Owing to the continent’s huge burden of disease, the World Health Organization (WHO) estimates that Africa loses more than $2.4 trillion from it’s Gross Domestic Product (GDP) value annually – equivalent to having lost 630 million years of life in 2015.

In a report titled A Heavy Burden: The Productivity Cost of Illness in Africa, WHO revealed that five countries accounted for almost half of the total years lost. These include the Democratic Republic of the Congo (DRC), Ethiopia, Tanzania, Nigeria, and South Africa.

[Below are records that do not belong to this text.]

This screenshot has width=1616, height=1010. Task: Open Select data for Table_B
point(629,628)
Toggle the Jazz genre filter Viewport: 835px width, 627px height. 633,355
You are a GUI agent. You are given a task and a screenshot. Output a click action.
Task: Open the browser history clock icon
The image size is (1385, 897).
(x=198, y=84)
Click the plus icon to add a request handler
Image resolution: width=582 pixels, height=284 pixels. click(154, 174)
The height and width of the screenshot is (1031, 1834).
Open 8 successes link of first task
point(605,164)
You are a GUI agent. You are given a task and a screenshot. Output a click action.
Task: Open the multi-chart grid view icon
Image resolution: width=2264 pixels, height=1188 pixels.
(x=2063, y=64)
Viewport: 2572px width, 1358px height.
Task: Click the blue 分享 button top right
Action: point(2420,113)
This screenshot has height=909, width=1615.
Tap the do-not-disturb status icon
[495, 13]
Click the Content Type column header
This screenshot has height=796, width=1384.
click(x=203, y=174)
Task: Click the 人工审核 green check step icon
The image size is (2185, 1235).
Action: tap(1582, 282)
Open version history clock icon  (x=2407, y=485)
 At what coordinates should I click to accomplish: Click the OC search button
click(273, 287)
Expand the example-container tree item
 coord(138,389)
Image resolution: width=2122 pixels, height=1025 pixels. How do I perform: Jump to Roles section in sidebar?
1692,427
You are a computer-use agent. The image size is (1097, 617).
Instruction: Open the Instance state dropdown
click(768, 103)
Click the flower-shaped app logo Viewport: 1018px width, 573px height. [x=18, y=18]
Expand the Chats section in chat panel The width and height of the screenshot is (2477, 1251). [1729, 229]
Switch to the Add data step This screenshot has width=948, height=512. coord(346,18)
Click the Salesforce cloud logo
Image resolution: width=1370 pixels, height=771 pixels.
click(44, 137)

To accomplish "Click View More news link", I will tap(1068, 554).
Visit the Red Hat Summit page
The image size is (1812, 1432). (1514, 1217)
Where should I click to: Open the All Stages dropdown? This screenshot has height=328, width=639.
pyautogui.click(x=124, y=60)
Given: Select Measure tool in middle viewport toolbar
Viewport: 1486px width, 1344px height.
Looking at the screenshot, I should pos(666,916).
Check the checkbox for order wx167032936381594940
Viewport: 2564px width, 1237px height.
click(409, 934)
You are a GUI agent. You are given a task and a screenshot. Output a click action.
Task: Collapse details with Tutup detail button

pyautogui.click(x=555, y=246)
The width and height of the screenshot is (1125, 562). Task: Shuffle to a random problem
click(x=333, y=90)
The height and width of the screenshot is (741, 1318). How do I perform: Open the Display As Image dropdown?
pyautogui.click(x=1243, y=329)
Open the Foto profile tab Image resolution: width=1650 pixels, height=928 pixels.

Infectious diseases which have been the largest drain on productivity for several years was overtaken by non-communicable diseases, accounting for 37 percent of the disease burden. While others are communicable and parasitic diseases; maternal, neonatal and nutrition-related conditions; and injuries.

“Four years into the implementation of countries’ efforts towards achieving UHC (Universal Health Coverage), current average expenditure on health in the region falls short of this expectation,” WHO’s Regional Director for Africa, Dr Matshidiso Moeti, writes in the report, as she expressed concerns that countries are not investing enough to achieve the universal health coverage.

The study comes as vulnerable health systems across the continent are facing challenges, with some examples including DRC where Ebola has killed some 621 people and cyclone-hit Mozambique, which is facing a cholera outbreak. In 2018, about one million new cases of cancer were recorded, with more than half (about 693,487 people) losing their lives that year, WHO cancer registry Globocan states.

The report also provides much-needed evidence and reinforces the call for more investments in the development of primary healthcare in Africa. According to the WHO, around 47 percent or $796 billion of lost productivity value could be prevented by 2030 if the Sustainable Development Goals (SDGs) related to these health conditions are achieved, such as SDG 3 on good health and well-being, and SDG 6 on clean water and sanitation.

Health Economist in WHO’s Regional Office for Africa, Grace Kabaniha explained that the report “illustrates how achievement of the critical health SDG targets, including universal health coverage, would contribute to poverty eradication efforts on a large scale, reduce disparities in lifespan, tackle social exclusion and promote political stability and economic development in the WHO African Region.”

“It also provides much-needed evidence that ministries of health can use in dialogue on resource allocation with ministries of finance. It adds to the body of evidence showing that health is a strategic investment for development,” Kabaniha added.

The findings of the WHO study on disease burden suggest that health systems strengthening should focus on rich as well as poor countries and on all ages as well as on the specific disease categories. To achieve the health-related SDG targets, countries must invest adequately in the development of resilient national and local health systems, IT NEWS AFRICA writes.